[afnog] Scalable, Performance-Critical Web Application Architecture

Brian Candler B.Candler at pobox.com
Thu Sep 2 11:24:38 EAT 2004

On Thu, Sep 02, 2004 at 12:15:57PM +0000, Begumisa Gerald M wrote:
> A Single CGI program:
>   =-=-=-=-=-=-=-=-=-=
> +----------+  IP  +--------------+  ENV +--------------+ IP  +-------+
> |          |----->|              |----->|              |---->|       |
> | Browsers |  IP  | Apache HTTPd |  ENV | CGI in C/C++ | IP  | MySQL |
> |          |<-----|              |<-----|              |<----|       |
> +----------+      +--------------+      +--------------+     +-------+

CGI is a simple interface, and it works well. For concurrent accesses,
Apache will run multiple processes, each of which will fork/exec a CGI.

The major disadvantage here is that you cannot hold open a persistent SQL
connection to the MySQL database, so every page hit which uses the database
will require you to open a fresh MySQL connection, authenticate, perform
operations, and close the connection. There is also a startup overhead for
each fork/exec of the CGI program (relatively small for C, but big for an
interpreted language)

Older versions of 'sqwebmail' used to run in this way.
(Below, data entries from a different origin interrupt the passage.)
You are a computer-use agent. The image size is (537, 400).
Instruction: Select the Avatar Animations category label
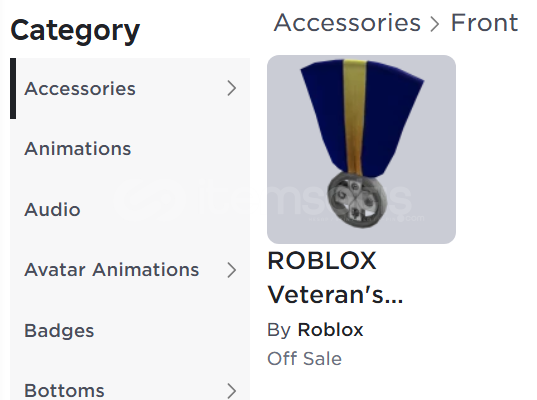[112, 270]
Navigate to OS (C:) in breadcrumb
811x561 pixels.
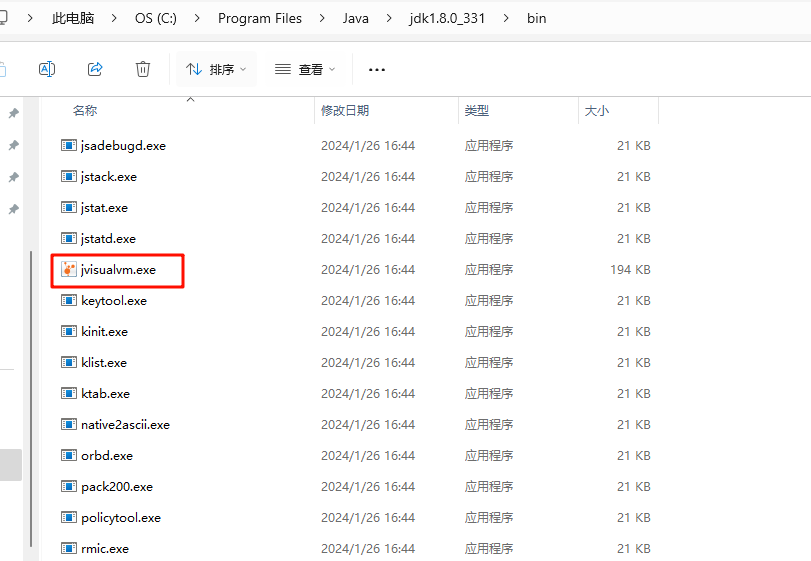pyautogui.click(x=155, y=19)
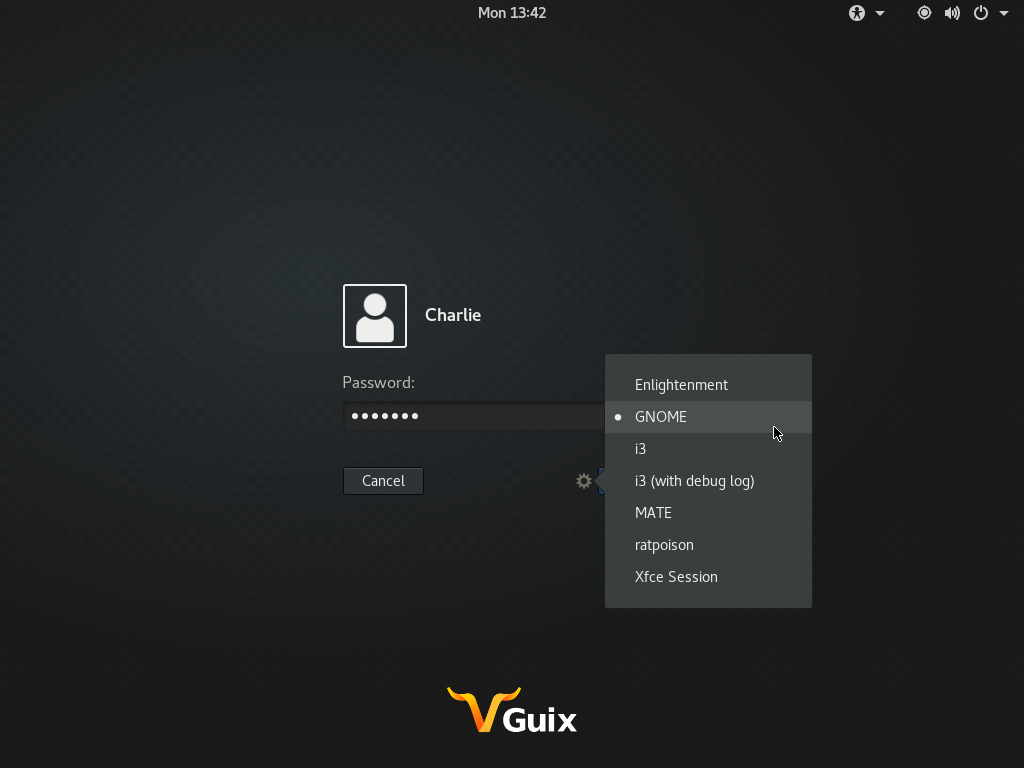Click the session settings gear icon
Image resolution: width=1024 pixels, height=768 pixels.
coord(584,481)
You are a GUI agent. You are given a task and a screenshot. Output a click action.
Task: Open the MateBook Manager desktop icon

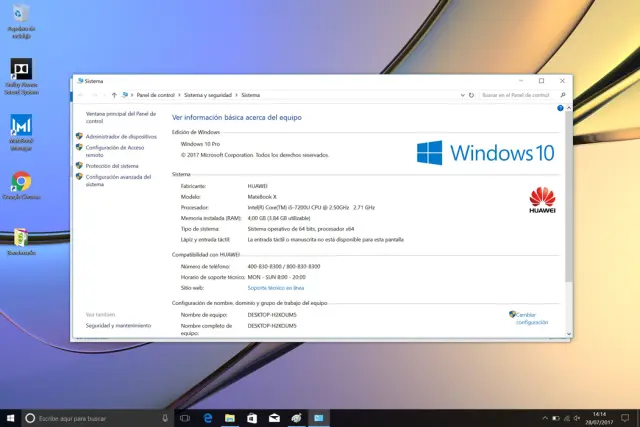20,126
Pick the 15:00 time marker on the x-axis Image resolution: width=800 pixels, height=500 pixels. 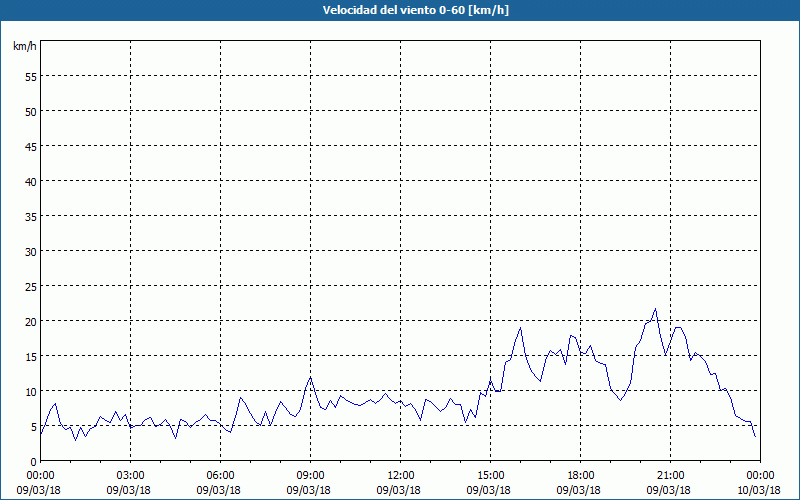coord(490,475)
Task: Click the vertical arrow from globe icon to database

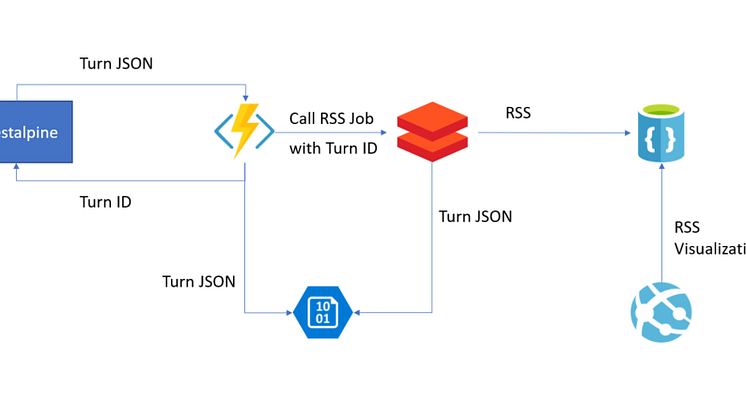Action: (x=660, y=220)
> B Small, single CGI program + daemon:
>   -=-=-=-=--=-=-=-=-=-=-=-=-=-=-=-=-=

Also works well, but is more difficult to code. Newer versions of
'sqwebmail' work in this way.

If your daemon has any chance of blocking for a long period when handling an
individual request, then it will need to be either forking or multithreaded,
both of which add significant complexity, especially if you want to have a
'pool' of available connections to the Mysql database.

> Personal opinion: B seems to be a better approach but I'd be really happy
> to hear pros / cons or even completely different suggestions of
> architecture or even programming language.

Option C: use 'fastcgi': see http://www.fastcgi.com/, and Apache

This gives you the best of both worlds. mod_fastcgi starts one or more
copies of your application (it can be dynamic or fixed). Each CGI request is
passed down a socket to one instance of your application, which handles it
and sends back the response. But unlike CGI, your application is persistent;
it has a central main loop which handles one request, sends one reply, then
goes back to wait for another request. (A CGI would terminate after handling
one request). So, before the main loop, it can open one database connection,
and use it to handle each request.

The fastcgi libraries have an API which is *very* similiar to normal CGI. In
fact, you can write a single binary which runs both as a standalone CGI and
in a fastcgi environment, with no changes!

I have used this approach extremely successfully, and you don't even need to
use C/C++ if you don't want; because it eliminates the repeated startup
overhead, even scripting languages like Perl or Ruby work very well.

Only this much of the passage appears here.